Identification of a putative IS element in Streptococcus equi subspecies equi

Abstract: The gram-positive, catalase negative bacteria Streptococcus equi subspecies equi is the causative agent for a disease in horses called strangles. The disease is spread worldwide and apart from the suffering of horses, it causes severe economical losses. The classic description of strangles includes swelling and infection of the throat region, although the symptoms can vary from case to case. The bacteria enter the horse via the mouth or nose and are then transported to the lymphoid glands. To investigate the infection process the bacterial virulence factors have to be identified and analysed. When studying the bacteria/ host interaction various methods are used, one method called phage display has previously been successfully used to identify bacterial proteins interacting with host components.

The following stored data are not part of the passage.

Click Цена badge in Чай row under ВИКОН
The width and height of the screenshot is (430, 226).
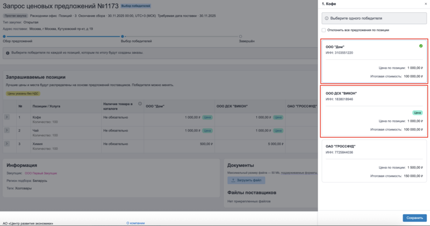point(278,130)
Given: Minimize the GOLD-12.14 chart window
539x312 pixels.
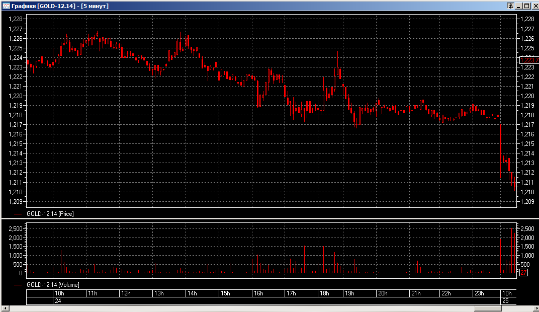Looking at the screenshot, I should pyautogui.click(x=518, y=6).
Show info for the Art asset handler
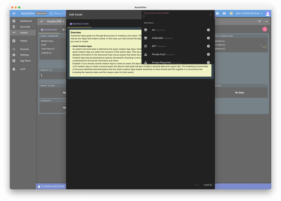281x201 pixels. [208, 30]
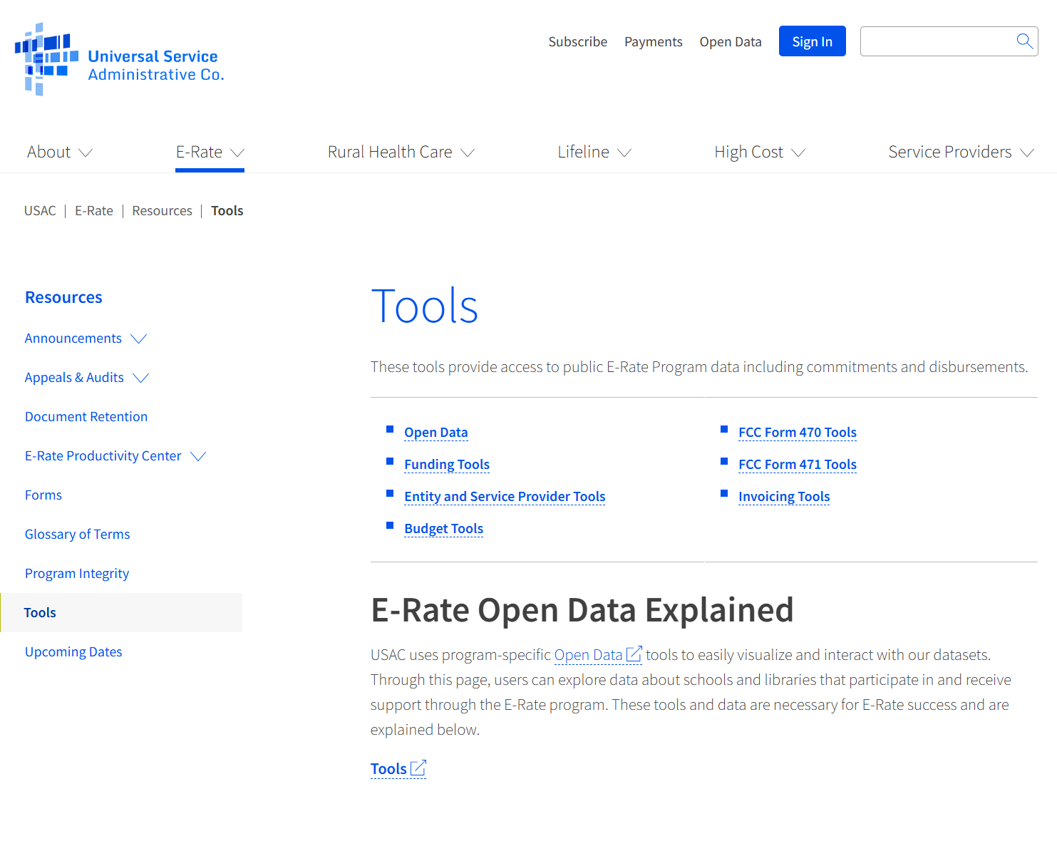Screen dimensions: 1057x841
Task: Open the Invoicing Tools link
Action: point(783,497)
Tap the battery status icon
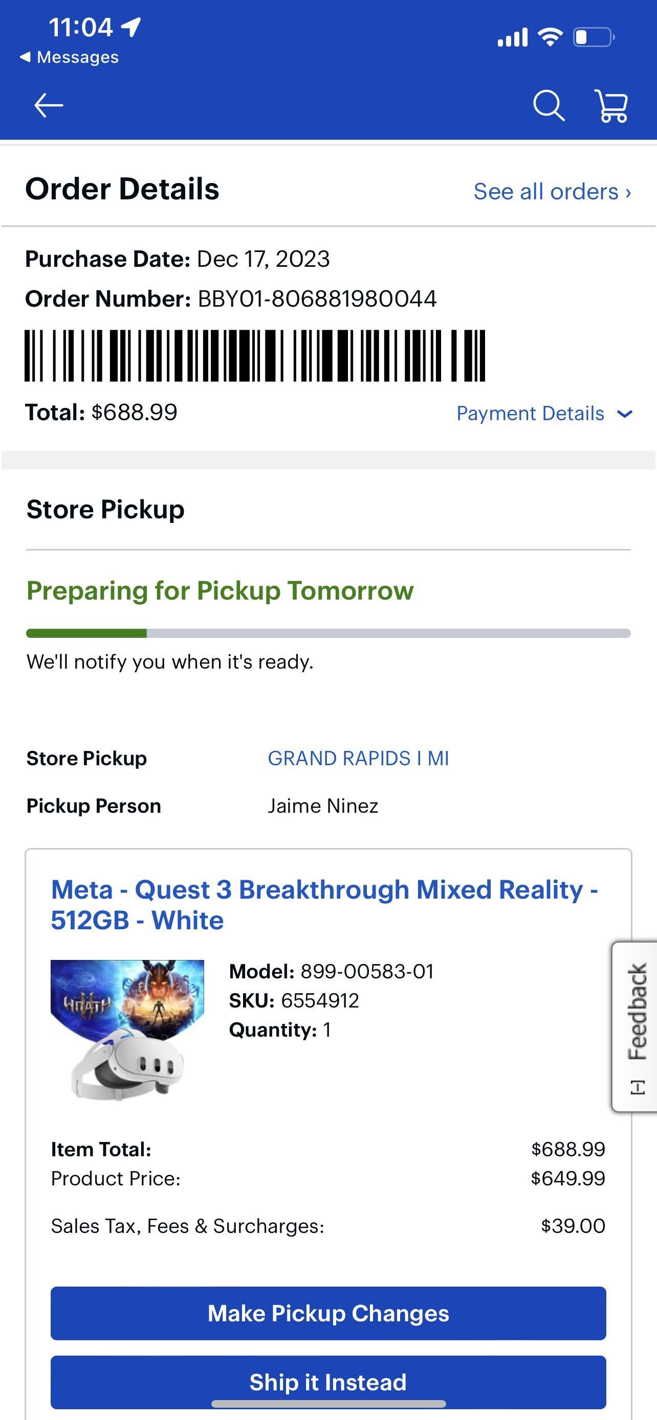This screenshot has height=1420, width=657. coord(594,37)
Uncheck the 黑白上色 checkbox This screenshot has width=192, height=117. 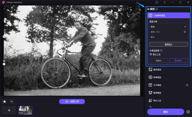pyautogui.click(x=151, y=54)
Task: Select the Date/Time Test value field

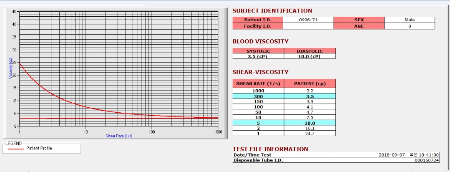Action: pyautogui.click(x=387, y=154)
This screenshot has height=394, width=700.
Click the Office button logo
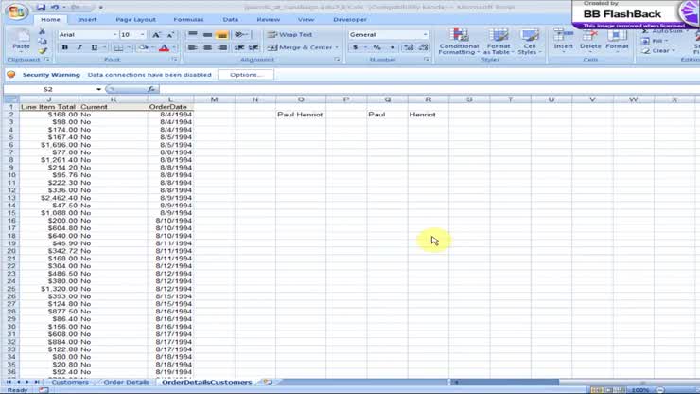point(16,9)
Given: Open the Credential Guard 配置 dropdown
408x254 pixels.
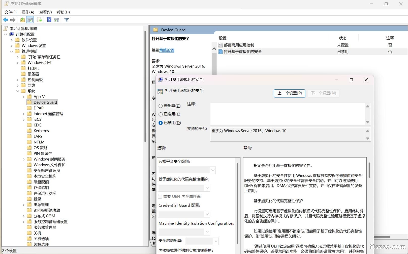Looking at the screenshot, I should (x=184, y=214).
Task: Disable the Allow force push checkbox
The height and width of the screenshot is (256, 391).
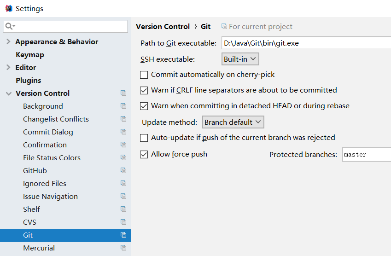Action: point(144,154)
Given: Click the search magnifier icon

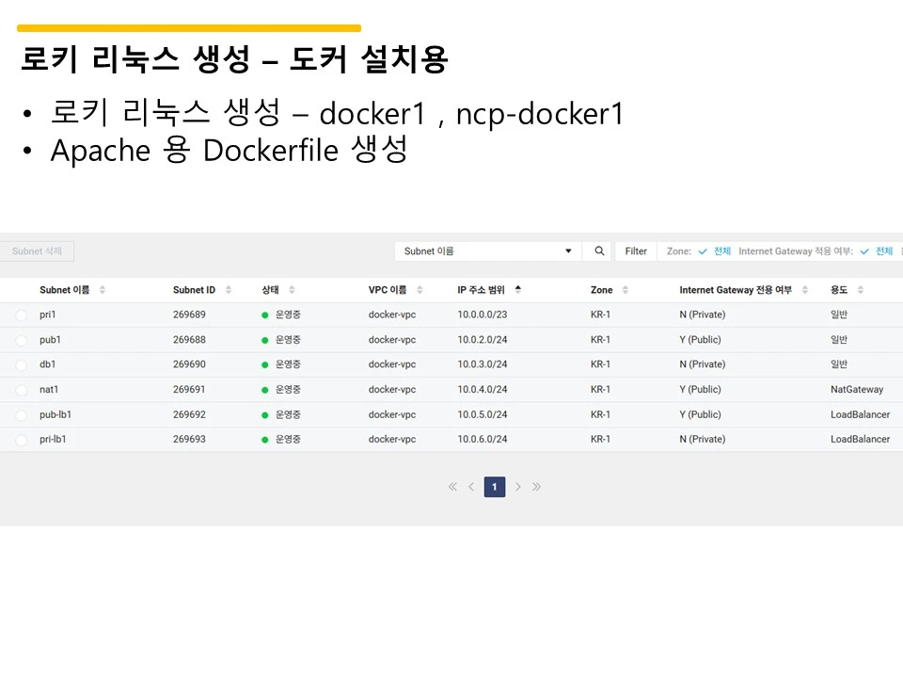Looking at the screenshot, I should coord(598,251).
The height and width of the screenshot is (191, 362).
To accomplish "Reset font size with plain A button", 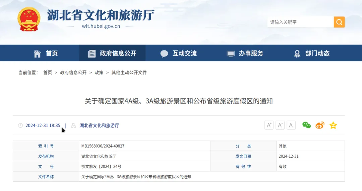I will tap(291, 125).
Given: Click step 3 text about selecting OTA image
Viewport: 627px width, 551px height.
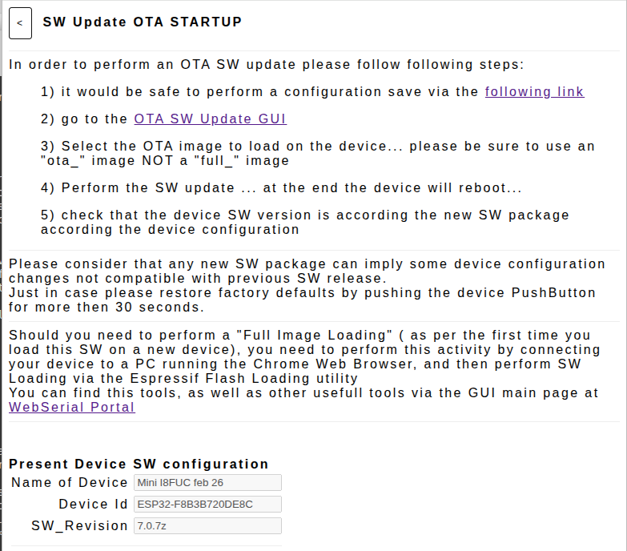Looking at the screenshot, I should (x=316, y=154).
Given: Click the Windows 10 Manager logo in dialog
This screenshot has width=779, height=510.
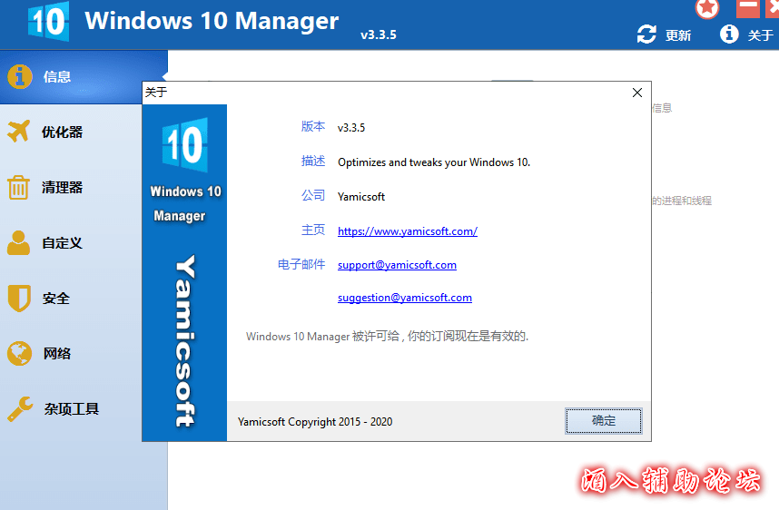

In this work different studies have been performed. A shotgun phage display library of S. equi subsp. equi strain 62 was affinity selected against both horse serum and horse blood respectively. The aim was to investigate if any new potential virulence factors involved in the adhesion process between the bacteria and the horse could be discovered. The clones found in two types of experiments had inserts homologous to previously described proteins. The panning against horse serum resulted in phagemid clones which harboured inserts which were homologous to the genes encoding the fibronecting-binding protein FNZ (Lindmark et al, 1996) and the a2-macroglobulin, albumin and IgG-bindning protein ZAG (Jonsson et al, 1995). Where as in the panning against erythrocytes the inserts of the phagemid clones were homologous to an IS element 861 found in Streptococcus agalactiae (Rubens et al, 1989) as well as an IS element associated protein found in S. pyogenes (Feretti et al, 2001).